The amount of iron must remain in balance in the body. Iron also plays a role in the occurence of oxidative damage. The oxidative free radicals during ischemia lead to chemical changes in the albumin molecule and IMA may be the earliest marker of ischemia [28].

We expected to find lower IMA levels in the anemia group after iron therapy but we found significantly higher values compared to other groups. Our hypothesis about the higher IMA values after iron therapy was that, iron is an oxidant element and oral iron supplementation may be associated with oxidative stress and may change the albumin molecule resulting higher IMA values. Roy et al. mentioned that, recent in vitro studies have demonstrated that generation of hydroxyl radicals (•OH) by the Fenton reaction was associated with a rapid rise of IMA concentration [13]. Also, the increase in the iron concentrations at the constant albumin concentration might yield increased free cobalt ions and consequently increased absorbance values [29]. Knutson et al. conclude that correction of iron deficiency with daily iron supplements results in increased lipid peroxidation in rats and these effects are mitigated by intermittent iron supplementation [30]. Perhaps, in our therapy group IMA might be lower in case of lower dosage administrations or intermittant iron supplementations.
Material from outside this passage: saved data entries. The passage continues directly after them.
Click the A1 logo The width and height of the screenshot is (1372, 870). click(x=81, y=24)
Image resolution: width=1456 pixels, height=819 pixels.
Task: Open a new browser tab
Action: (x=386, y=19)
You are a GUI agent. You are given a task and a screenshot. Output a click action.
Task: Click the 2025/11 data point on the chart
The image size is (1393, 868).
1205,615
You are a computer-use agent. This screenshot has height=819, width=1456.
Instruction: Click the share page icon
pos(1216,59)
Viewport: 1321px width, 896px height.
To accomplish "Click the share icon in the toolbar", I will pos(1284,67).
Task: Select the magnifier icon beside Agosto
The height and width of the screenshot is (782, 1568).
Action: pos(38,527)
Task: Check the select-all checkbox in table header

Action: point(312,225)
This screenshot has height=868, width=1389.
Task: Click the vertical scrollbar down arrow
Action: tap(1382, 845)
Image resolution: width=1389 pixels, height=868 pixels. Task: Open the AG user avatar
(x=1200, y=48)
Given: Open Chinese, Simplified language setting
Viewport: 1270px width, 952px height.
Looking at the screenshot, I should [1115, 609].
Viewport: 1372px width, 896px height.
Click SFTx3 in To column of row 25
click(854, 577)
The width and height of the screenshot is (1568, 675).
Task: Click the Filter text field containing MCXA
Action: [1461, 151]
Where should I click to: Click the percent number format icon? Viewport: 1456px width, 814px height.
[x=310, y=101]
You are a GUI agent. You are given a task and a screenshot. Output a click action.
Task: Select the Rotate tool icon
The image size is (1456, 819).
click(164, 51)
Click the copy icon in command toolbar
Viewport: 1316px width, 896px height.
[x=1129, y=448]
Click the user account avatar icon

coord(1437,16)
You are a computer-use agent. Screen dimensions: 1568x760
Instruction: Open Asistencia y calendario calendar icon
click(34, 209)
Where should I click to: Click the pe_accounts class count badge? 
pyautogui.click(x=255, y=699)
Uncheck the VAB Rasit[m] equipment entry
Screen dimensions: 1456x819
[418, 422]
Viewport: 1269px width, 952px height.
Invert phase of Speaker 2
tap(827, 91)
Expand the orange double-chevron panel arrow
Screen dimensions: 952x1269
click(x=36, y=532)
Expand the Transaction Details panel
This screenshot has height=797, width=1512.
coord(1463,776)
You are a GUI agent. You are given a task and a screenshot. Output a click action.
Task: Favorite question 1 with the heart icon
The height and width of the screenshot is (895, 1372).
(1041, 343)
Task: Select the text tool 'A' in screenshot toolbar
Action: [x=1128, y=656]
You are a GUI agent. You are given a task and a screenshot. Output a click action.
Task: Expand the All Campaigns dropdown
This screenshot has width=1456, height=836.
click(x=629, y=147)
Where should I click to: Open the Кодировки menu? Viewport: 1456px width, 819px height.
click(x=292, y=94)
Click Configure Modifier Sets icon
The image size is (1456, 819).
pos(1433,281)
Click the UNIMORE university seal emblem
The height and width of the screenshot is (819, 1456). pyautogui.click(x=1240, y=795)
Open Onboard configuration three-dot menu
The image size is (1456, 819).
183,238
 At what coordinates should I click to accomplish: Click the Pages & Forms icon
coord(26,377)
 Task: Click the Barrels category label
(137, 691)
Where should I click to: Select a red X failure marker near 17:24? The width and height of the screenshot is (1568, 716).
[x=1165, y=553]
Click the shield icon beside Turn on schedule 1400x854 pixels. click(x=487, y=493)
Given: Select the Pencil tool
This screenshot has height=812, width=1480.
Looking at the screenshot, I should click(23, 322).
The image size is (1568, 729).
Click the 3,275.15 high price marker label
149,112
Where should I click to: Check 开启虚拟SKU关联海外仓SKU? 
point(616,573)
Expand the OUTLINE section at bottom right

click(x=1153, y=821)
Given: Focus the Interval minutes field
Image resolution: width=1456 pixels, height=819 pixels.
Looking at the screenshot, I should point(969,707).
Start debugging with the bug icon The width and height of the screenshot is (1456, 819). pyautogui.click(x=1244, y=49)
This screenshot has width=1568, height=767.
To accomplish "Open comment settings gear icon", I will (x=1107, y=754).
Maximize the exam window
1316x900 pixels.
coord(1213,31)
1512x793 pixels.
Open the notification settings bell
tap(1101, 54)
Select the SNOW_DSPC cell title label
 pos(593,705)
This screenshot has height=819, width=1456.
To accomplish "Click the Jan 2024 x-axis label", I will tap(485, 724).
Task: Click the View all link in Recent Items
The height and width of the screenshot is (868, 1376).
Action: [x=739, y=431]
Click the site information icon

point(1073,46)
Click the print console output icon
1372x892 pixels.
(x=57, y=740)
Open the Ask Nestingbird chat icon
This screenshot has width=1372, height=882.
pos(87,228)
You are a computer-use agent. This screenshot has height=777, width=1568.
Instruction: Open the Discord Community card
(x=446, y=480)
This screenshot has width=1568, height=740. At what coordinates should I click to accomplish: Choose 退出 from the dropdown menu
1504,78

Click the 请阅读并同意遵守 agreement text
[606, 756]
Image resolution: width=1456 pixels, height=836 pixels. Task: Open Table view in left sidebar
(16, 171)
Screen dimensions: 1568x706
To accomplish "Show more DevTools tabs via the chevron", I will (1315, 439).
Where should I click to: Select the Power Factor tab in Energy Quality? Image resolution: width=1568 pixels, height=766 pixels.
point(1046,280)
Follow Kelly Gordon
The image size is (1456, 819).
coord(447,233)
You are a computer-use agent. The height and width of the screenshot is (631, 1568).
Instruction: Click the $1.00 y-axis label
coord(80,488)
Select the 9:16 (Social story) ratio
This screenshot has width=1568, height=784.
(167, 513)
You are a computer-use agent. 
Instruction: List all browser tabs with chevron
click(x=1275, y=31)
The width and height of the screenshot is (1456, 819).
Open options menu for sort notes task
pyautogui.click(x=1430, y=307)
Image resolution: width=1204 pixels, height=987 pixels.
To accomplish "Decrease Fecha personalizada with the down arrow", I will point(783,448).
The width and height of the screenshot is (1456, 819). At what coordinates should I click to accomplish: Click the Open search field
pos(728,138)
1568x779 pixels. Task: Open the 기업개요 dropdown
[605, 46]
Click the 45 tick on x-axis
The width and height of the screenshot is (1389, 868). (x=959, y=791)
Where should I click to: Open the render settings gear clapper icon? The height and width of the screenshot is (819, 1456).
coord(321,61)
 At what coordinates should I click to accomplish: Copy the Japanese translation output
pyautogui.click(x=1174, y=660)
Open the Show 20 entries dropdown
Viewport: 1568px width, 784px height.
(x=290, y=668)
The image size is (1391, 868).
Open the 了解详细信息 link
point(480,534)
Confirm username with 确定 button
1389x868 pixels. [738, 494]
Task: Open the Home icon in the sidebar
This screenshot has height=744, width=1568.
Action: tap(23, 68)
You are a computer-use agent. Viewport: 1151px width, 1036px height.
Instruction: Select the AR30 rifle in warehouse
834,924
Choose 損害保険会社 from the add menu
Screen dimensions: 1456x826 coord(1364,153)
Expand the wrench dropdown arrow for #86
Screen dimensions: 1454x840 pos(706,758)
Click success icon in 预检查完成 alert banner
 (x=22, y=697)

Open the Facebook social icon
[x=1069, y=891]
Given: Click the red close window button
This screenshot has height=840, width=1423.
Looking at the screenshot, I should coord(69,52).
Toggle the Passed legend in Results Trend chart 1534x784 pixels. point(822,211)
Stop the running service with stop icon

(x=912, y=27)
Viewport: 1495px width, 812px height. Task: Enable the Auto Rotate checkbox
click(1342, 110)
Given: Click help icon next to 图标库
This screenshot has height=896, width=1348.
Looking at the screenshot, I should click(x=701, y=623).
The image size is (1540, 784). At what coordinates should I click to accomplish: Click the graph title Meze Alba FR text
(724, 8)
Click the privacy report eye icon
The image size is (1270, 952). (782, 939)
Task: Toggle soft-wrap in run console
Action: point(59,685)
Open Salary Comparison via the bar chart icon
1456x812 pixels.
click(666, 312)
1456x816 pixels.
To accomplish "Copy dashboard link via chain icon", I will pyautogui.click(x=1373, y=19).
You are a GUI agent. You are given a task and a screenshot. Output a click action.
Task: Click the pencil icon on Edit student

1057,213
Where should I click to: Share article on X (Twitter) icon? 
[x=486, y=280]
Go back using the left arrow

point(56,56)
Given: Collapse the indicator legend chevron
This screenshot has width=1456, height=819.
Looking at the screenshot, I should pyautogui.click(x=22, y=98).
Tiwari et al. found that; oral iron supplementation with 100 mg/day as ferrous sulfate leads to oxidative imbalance in anemic women [31]. Also Kumar et al. [32] reviewed that oxidative stress worsened with anemia in most of the animal and human studies, status improved with iron in some animal and human studies, however majority of studies found it increased [33], [34], [35], [36], [37]. They concluded that there is a need of large, good quality trials assessing clinical outcomes of various iron supplementation strategies with respect to beneficial/adverse effects and oxidative stress status [38]. The exact mechanism of this still need to be elucidated. There are arguments about if the IMA can be a new marker or not in oxidative damage which is caused by elevated iron levels [39].

Also we found negative correlations between IMA and Hb, Htc in the anemia group. Şeker et al. found no significant difference between mild to severe anemia groups in patients with low Hb values due to blood loss [40]. In the study of Kurtulmuş et al. any relationship between iron levels and IMA could not determined [28]. But, Cichota et al. found significant correlations between IMA and Hb like us, in anemia patients associated to chronic kidney disease [17]. Awadallah et al. found that, iron-driven oxidative stresses in association with chronic anemia and hypoxia, are the most likely causes that lead to the modification of the N-terminus of serum albumin and thus the formation of increased levels of IMA in thalassemic patients [39]. So we thought that IMA can be demonstrative of the severity of anemia.

In summary, we have shown that IMA increase during anemia and this elevation could be associated with hypoxia and we saw that the levels of IMA were associated with the severity of anemia. For the possible oxidative stress resulting from oral iron supplementation various treatment strategies and antioxidant administration recommendations must be evaluated. To our knowledge, this is the first study investigating IMA in iron deficiency anemia patients before and after iron therapy. The limitation of this study is the small number of patients, therefore further studies are required to understand the mechanisms leading to increase of IMA in anemia.